Avv. Simona Bosisio – Avv. Silvia D’Angelo

Secondo consolidata giurisprudenza, qualora a una disciplina collettiva ne succeda un’altra, le precedenti disposizioni possono essere modificate da quelle successive, ancorché la nuova disciplina sia meno favorevole ai lavoratori, con il solo limite dei diritti quesiti.

È quanto affermato dal Tribunale di Mantova, in funzione di Giudice del Lavoro, con la sentenza n. 104/2022 del 3 giugno 2022.

Tale pronuncia è destinata a diventare una sentenza storica per gli enti aderenti all’associazione di categoria Uneba, spesso soggetti a forti opposizioni da parte di lavoratori e Organizzazioni Sindacali nel caso di passaggio dal CCNL Funzioni Locali al CCNL Uneba.

La vicenda tra origine dal ricorso presentato da 17 lavoratrici di una RSA del mantovano al fine di sentir dichiarare illegittima l’applicazione delle condizioni contrattuali UNEBA e sentir disporre il ritorno al CCNL FL.

Il Giudice adito ha rigettato il ricorso ritenendo la scelta datoriale incensurabile per le seguenti ragioni.

In via preliminare la decisione della RSA era stata dettata dall’opportunità – in seguito alla trasformazione da IPAB in fondazione di diritto privato e all’adesione all’Uneba – di superare il regime del doppio binario, in forza del quale per un numero esiguo di lavoratori continuava ad applicarsi il vecchio contratto collettivo di stampo pubblicistico, mentre per il resto del personale di nuova assunzione trovava applicazione il CCNL Uneba, anche alla luce della pronuncia di incostituzionalità della disciplina regionale lombarda nella parte in cui aveva limitato la facoltà del datore di lavoro depubblicizzato di applicare un contratto collettivo di stampo privatistico al personale neo-assunto (Corte Cost. n. 411/2006).

Nel caso di specie la decisione datoriale era inoltre stata preceduta da un lungo percorso di informativa e confronto con le OO.SS. firmatarie del CCNL Funzioni Locali, nonché di informativa all’associazione datoriale di appartenenza, circostanza che rende non contestabile il recesso dal CCNL FL sotto il profilo del rispetto delle norme di correttezza nelle relazioni sindacali.

Secondo il Tribunale di Mantova il recesso deve altresì ritenersi legittimo per essere stato esercitato successivamente alla naturale scadenza del contratto collettivo applicato.

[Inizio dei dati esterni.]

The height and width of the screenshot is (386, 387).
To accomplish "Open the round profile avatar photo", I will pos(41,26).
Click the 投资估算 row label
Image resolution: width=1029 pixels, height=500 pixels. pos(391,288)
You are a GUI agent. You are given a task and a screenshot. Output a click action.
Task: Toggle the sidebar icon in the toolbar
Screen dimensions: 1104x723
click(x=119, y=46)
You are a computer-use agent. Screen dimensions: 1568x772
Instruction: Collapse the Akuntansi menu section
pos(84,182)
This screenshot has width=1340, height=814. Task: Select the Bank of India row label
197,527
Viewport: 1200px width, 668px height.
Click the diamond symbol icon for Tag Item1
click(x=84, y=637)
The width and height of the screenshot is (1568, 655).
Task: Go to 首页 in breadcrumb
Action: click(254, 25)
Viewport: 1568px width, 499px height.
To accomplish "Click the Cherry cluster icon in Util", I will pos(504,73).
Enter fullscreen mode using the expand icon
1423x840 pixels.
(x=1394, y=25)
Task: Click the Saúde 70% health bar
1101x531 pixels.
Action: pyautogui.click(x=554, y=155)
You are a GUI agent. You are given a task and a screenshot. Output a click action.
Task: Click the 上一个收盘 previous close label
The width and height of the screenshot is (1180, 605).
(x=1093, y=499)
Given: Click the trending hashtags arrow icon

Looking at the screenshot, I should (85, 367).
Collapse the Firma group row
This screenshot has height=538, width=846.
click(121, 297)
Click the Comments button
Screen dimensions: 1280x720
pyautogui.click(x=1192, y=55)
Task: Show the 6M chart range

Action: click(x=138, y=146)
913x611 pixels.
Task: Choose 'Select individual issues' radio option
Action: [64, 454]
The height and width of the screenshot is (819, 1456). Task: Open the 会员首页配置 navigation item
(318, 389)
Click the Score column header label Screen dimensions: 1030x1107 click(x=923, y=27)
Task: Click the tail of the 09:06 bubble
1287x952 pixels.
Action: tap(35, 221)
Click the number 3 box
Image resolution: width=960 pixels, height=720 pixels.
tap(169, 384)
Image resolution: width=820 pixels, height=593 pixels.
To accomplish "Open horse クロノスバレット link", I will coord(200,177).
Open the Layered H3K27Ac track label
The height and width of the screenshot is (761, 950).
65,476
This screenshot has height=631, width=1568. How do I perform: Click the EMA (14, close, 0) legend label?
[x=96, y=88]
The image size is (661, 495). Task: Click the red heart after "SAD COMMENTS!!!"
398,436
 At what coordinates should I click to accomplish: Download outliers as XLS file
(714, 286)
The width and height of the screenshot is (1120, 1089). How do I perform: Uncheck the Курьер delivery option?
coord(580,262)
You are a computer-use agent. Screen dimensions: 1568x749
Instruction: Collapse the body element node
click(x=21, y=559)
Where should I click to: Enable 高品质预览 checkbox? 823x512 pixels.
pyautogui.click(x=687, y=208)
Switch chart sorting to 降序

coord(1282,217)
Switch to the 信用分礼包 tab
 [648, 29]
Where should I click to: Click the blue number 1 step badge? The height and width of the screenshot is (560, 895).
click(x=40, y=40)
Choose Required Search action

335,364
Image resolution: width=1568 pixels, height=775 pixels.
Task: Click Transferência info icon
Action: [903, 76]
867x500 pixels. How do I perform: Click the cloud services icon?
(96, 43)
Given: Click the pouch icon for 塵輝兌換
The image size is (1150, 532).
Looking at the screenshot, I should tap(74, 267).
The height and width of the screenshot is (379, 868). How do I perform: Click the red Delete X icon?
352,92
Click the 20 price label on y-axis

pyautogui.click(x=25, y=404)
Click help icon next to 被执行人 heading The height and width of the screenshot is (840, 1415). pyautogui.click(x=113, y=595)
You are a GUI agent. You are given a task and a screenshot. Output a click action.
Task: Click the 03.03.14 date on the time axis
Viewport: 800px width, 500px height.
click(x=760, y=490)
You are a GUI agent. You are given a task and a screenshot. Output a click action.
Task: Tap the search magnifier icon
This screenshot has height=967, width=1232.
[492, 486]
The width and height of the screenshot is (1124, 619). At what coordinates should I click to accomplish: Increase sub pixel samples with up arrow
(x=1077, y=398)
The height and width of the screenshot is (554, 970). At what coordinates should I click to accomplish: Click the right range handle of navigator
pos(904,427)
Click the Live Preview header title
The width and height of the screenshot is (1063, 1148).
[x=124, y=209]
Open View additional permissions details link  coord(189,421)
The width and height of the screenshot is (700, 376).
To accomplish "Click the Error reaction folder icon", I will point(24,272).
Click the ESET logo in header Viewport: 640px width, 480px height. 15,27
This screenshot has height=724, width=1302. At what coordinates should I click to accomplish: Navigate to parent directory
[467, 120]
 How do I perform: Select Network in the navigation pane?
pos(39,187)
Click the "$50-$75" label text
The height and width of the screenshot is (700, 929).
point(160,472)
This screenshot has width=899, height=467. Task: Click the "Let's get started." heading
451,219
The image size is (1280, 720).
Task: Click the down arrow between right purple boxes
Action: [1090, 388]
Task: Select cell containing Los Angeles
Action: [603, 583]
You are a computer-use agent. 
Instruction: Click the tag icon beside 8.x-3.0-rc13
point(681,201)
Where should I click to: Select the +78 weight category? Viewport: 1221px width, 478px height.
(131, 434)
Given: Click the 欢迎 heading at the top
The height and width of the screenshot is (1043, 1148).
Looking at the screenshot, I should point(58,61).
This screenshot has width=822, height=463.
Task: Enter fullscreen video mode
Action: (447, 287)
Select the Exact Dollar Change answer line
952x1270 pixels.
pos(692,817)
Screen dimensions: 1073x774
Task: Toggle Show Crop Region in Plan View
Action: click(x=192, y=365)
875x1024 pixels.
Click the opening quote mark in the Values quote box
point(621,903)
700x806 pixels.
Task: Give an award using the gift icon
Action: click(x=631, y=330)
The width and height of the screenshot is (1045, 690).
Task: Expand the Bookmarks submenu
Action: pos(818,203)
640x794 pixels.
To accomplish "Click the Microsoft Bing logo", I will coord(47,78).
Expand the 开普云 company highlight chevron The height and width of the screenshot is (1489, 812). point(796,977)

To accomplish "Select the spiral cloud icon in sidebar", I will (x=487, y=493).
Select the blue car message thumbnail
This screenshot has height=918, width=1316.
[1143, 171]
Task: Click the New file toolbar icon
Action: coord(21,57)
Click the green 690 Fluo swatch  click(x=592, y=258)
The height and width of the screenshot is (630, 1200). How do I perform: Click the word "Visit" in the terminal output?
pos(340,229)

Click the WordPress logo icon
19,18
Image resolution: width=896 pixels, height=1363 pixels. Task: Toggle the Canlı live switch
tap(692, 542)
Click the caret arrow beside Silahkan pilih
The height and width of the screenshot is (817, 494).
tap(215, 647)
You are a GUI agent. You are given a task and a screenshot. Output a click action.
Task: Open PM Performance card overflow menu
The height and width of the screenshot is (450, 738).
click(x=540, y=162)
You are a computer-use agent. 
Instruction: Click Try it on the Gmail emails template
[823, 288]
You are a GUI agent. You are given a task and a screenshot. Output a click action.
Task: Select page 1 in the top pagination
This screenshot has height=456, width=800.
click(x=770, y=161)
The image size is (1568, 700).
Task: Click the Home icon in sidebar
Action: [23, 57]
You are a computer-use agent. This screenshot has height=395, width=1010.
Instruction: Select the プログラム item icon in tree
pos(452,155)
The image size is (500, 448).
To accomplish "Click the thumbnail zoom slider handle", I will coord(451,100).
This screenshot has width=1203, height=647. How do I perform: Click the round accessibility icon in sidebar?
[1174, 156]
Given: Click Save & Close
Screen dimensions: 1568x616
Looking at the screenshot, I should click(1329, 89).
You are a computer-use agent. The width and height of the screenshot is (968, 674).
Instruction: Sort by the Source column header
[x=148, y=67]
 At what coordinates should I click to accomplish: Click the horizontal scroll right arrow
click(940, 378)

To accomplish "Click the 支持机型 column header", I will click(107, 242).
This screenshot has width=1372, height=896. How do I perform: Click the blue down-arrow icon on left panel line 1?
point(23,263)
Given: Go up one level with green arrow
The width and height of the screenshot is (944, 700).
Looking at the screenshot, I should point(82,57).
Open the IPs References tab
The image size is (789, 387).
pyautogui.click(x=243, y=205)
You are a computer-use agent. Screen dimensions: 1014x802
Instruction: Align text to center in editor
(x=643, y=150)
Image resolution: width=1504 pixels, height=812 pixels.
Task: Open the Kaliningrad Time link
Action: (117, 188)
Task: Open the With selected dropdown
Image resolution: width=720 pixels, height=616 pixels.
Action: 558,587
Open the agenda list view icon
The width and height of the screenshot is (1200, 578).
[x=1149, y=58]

Ha infatti ricordato il Giudice – in perfetta aderenza alla giurisprudenza consolidata in materia – che un contratto collettivo non può vincolare per sempre le parti contraenti, altrimenti vanificandosi la causa e la funzione sociale della contrattazione collettiva, la cui disciplina, da sempre modellata su termini temporali non eccessivamente dilatati, deve essere parametrata su una realtà socio-economica in continua evoluzione. È dunque noto che i contratti collettivi, costituendo manifestazione dell’autonomia negoziale delle parti, operino esclusivamente entro l’ambito temporale dalle stesse concordato e che sia conseguentemente legittimo l’esercizio del recesso a far tempo dalla scadenza del contratto.

Il solo limite all’esercizio del diritto di recesso è l’intangibilità dei diritti quesiti dei lavoratori, intesi come i diritti derivanti dalla pregressa disciplina contrattuale più favorevole entrati definitivamente nel loro patrimonio. In altri termini, nell’ipotesi di successione tra contratti collettivi, il lavoratore non ha diritto alla conservazione delle precedenti disposizioni più favorevoli, salvo per quanto concerne il mantenimento dei diritti già maturati. Per tale ragione, secondo il Giudice adito, la pretesa delle ricorrenti di mantenere il trattamento più favorevole previsto dal CCNL FL in relazione agli istituti della malattia-maternità-ferie non può trovare accoglimento, costituendo gli stessi non già diritti quesiti ma mere aspettative riferite a situazioni future non ancora entrate a far parte del patrimonio delle lavoratrici.